Tuesday, January 02, 2007

Afstan: A long run thing/Media spin

Doug Beazley of Sun Media points out what we should keep in mind about the mission:
So let's not fool ourselves. This mission will either last another 10 years, or it will end tomorrow. If we leave Afghanistan early, it won't be because our mission has "failed," or because we feel we'd be better off delivering aid.

That will just be the cover story.

If we leave, it will be due to our impatience, our inner divisions, a loss of faith in NATO, in multilateralism, in ourselves. We'll be retreating from our status as a global power, back into our "little Canada" cocoon. And we'll be abandoning people who had every right to expect better of us.
The senior Canadian officer in Afstan also thinks it will be a long, hard slog.
Nato forces will have to remain in Afghanistan for years if they are to defeat the Taliban, one of the coalition's top generals in the country has warned.

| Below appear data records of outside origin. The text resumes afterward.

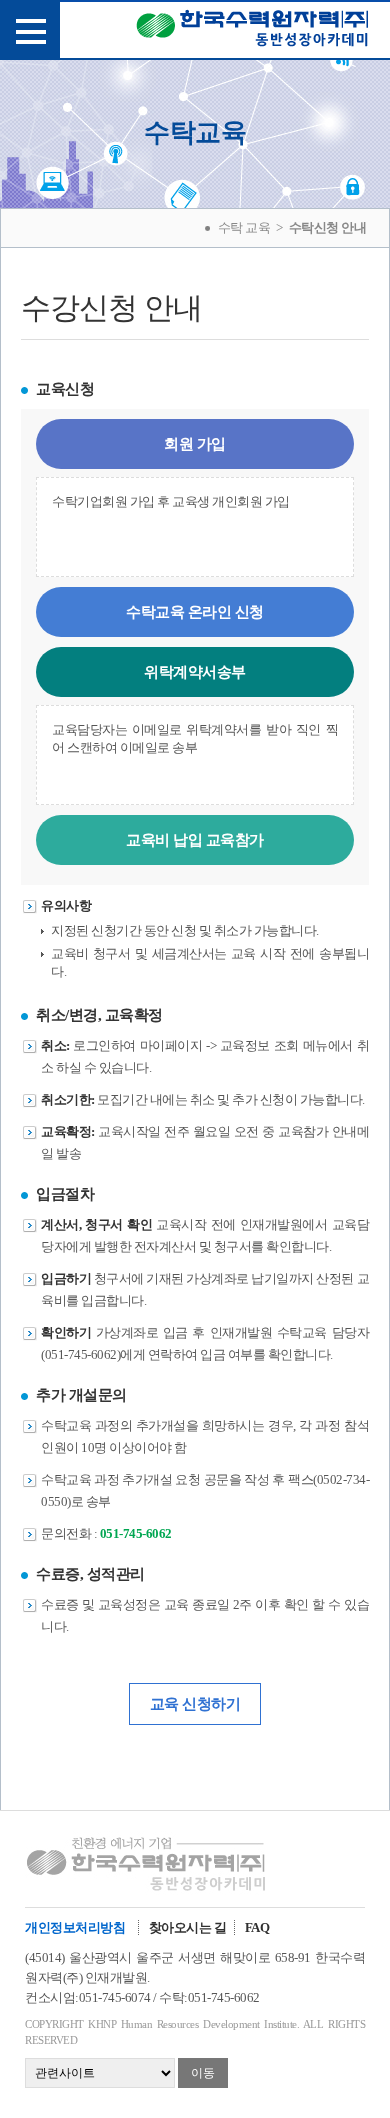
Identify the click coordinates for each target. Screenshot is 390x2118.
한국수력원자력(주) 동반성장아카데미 (252, 32)
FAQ (257, 1927)
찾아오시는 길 (188, 1927)
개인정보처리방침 (75, 1927)
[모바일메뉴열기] (30, 30)
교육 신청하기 (195, 1704)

Brig Gen Tim Grant, the commander of Canadian forces in Afghanistan, said that it would take time to win over the people living in the Taliban's former heartlands in the south of the country.

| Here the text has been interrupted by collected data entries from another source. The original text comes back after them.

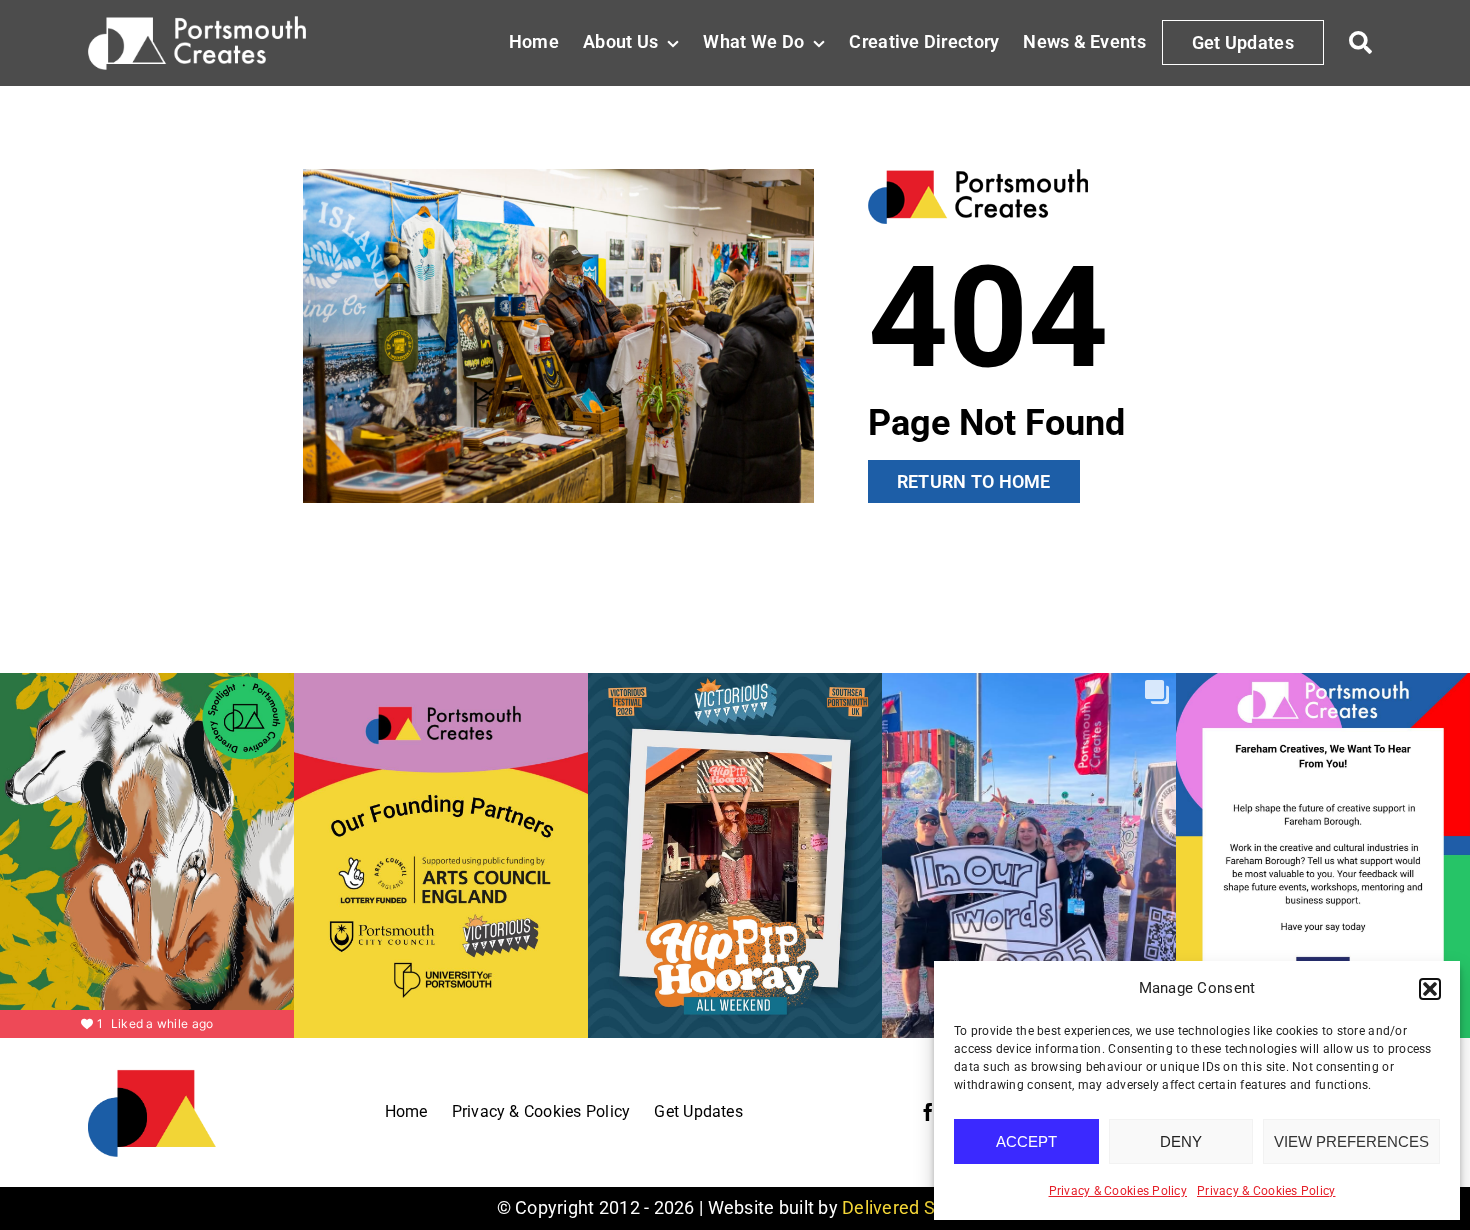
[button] (1430, 989)
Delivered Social (907, 1207)
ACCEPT (1026, 1141)
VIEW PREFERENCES (1351, 1141)
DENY (1181, 1141)
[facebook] (928, 1112)
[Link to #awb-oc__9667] (1361, 43)
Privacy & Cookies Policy (1118, 1191)
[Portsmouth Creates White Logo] (196, 24)
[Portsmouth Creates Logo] (152, 1075)
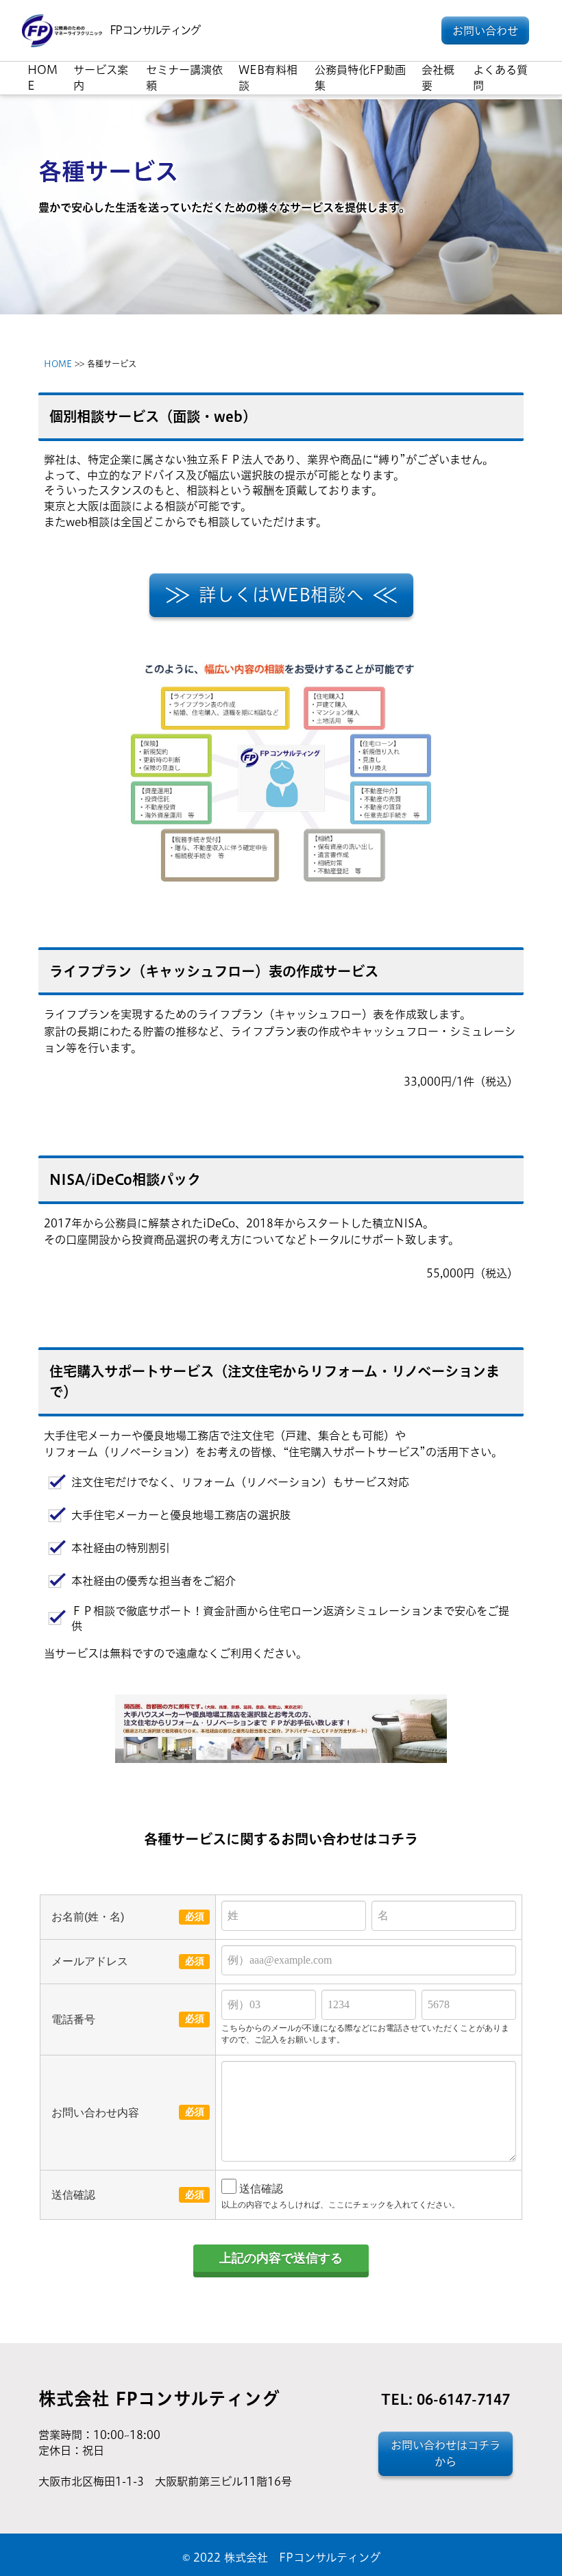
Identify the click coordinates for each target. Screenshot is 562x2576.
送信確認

And he renewed the call from military commanders in Afghanistan for more troops to be sent, warning that he did not have enough soldiers to hold the ground that they captured during military operations...
Our soldiers seem to have an understanding. Whereas some in our media do not (a story by David Pugliese of the Ottawa Citizen).
Recruits don't want combat jobs
But the story is not about actual recruits:
The report, which was produced in September, presented the results of a public opinion survey of almost 2,000 people conducted to determine the level of interest in joining the Canadian Forces...
No "recruits" there. Just a poll. An accurate headline would have been "80% surveyed not interested in joining military".
One in five surveyed said they are at least somewhat interested in joining the Canadian Forces, down slightly from 2000, the report pointed out. About 13 per cent said they may visit a recruiting centre in the next year.
What else would one expect? "Half those surveyed want to join the CF"? And at any time, in any place, how many people want to join the poor bloody infantry? But the media must needs spin. In spite of this at the tail end of Mr Pugliese's story:
For the last four years the Canadian Forces has met or surpassed its recruitment goals, according to the Defence Department...
And then there's this (from the Toronto Star):
More than 5,800 recruits joined the regular force between April 2005 and March 2006, exceeding the target by 6 per cent [emphasis added]. Heading into 2007, the target is higher as the government tries to expand its 62,000-member regular force by 13,000, and the reserves by 10,000. Recruiting is ahead of where it was this time last year, says Capt. Holly-Anne Brown, spokesperson for the Canadian Forces Recruiting Group, headquartered at Borden...

1 Comments:

Blogger The Monarchist said...

The Cypress mission was about thirty years.